CHA, a trade association of Catholic hospitals, and Network, a liberal group of religious sisters, both recently flouted the U.S. bishops to throw their weight behind the bill that the National Right to Life Committee, the U.S. Conference of Catholic Bishops, and countless high-profile pro-life leaders and organizations have condemned as the largest expansion of abortion since Roe v. Wade.
“This is the REAL pro-life stance, and we as Catholics are all for it,” wrote Network.
Taking up that line, White House Press Secretary Gibbs in a press conference Thursday alluded to the groups’ support as indication the bill had cleared the hurdle for Catholic acceptability.
Even more “Catholic” support for the health bill is expected to emerge in the coming days: this week, a group of 25 “pro-life” Catholic and Christian leaders issued a letter urging Congress to pass the bill “as Christians committed to a consistent ethic of life, and deeply concerned with the health and well-being of all people.”
Yet the ranks are swelling of U.S. bishops stepping up to the epic tug-of-war for the Catholic name.
In a speech in Minneapolis Wednesday, Bishop Robert Finn of Kansas City-St. Joseph called on CHA to “loudly and publicly” reverse their stance, which destroys the power of Catholics standing together against anti-life provisions in health care reform.
“Their recommendation to allow the passage of the critically flawed Senate bill is clearly at odds with the U.S. Bishops Conference and every pro-life group in this country,” said Finn, as reported in the diocese’s Catholic Key blog. “Their permissive stance diminishes the potential that Catholic solidarity might have in requiring the abortion prohibition and other essential elements in a morally sound proposal.”
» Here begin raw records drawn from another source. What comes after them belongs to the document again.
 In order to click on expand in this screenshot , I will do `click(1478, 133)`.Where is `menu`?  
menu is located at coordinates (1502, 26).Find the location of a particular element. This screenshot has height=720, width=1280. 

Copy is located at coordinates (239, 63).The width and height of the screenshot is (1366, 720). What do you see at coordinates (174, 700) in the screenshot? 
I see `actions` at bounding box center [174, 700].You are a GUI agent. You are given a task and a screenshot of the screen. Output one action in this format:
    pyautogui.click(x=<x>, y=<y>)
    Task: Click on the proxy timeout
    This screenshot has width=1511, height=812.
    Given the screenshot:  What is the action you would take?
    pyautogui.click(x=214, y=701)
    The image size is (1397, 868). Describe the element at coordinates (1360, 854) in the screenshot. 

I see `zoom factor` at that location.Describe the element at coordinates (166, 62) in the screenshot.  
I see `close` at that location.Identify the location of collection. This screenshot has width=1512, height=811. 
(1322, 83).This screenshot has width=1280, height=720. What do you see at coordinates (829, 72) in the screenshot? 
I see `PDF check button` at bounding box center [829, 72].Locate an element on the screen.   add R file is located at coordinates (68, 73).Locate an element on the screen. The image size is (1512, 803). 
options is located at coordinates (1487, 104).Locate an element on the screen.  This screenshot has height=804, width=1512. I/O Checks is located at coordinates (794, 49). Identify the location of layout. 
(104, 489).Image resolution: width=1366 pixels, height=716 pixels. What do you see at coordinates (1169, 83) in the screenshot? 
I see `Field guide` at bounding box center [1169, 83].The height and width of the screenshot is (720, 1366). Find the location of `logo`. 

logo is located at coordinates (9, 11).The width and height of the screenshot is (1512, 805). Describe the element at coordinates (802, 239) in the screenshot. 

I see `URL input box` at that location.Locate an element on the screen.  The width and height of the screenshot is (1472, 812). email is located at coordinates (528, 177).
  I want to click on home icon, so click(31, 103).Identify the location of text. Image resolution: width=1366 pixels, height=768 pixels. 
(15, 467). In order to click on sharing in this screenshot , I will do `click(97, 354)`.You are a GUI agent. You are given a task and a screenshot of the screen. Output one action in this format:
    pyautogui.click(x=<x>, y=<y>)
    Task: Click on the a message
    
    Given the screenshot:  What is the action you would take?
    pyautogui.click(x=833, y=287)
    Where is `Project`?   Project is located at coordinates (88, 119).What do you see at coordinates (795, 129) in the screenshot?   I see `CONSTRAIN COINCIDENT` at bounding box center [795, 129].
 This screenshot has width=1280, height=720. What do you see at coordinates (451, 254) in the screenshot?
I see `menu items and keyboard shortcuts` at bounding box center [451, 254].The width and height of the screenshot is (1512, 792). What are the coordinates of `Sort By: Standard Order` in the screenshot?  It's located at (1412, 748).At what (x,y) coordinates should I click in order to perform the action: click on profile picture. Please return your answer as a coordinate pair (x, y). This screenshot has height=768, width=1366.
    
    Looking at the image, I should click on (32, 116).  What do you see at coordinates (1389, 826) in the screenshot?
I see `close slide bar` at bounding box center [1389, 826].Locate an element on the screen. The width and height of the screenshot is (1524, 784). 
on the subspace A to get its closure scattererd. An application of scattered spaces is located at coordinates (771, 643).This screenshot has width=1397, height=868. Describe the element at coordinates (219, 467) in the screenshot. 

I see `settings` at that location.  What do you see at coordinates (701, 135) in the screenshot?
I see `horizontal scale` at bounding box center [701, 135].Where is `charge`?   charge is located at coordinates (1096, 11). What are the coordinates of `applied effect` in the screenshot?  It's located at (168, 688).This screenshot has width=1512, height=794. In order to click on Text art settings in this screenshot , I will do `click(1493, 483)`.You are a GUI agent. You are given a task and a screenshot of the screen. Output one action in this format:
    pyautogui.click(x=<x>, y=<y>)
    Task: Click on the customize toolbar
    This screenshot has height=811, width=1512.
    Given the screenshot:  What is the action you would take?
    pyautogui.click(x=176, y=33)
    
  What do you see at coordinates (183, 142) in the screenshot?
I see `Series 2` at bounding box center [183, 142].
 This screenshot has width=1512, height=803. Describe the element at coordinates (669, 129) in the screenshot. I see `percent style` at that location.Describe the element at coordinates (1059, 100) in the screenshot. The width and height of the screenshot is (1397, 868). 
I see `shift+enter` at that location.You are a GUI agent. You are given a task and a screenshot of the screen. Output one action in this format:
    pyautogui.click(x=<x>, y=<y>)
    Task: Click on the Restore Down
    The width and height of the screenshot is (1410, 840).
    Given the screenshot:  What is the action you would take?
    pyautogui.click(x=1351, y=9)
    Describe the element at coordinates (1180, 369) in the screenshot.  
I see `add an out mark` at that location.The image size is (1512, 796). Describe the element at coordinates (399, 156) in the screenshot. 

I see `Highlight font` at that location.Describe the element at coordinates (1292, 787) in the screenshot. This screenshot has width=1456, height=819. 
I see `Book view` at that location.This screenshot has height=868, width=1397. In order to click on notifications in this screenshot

“If the Catholic Health Association claims to represent Catholic Hospitals they should keep in mind that, as a bishop, so do I represent the Catholic Hospitals within my diocese,” he added.
In remarks published by the Washington Post Tuesday, USCCB Pro-Life chair Cardinal Daniel DiNardo, Bishop William F. Murphy, chairman of Domestic Justice and Human Development, and Bishop John Wester, chairman of Committee on Migration, explained their reasoning for opposing the Senate health care bill.
“We as bishops continue to insist that health care reform which truly protects the life, dignity, consciences and health of all is a moral imperative and urgent national priority,” they wrote. “We are convinced that the Senate legislation presented to the House of Representatives on a ‘take it or leave it’ basis sadly fails this test and ought to be opposed in its current form.”
The Post also published a piece by USCCB media relations director Sr. Mary Ann Walsh, exposing the coercive abortion funding embedded in the bill.
“Why has the Senate designed a system that lets insurance companies force people to pay for abortion services they do not want and find morally repulsive – and gives federal subsidies to those companies to help them do it?” wrote Walsh. “That could happen under the Senate bill, if your child has asthma and the best specialist is not in the one health plan in your state that excludes abortion services.
“To get your child to that specialist, you’d have to ante up for the abortion fund in the plan.”
“Why anyone in Congress would want to hide from Hyde is astounding,” Walsh concluded. “This is legislation that has had bipartisan support since it was first passed more than three decades ago. … A wise leadership would adopt Hyde in a minute, and move on to creating a reformed health care plan with an abortion position people already have shown they can live with.”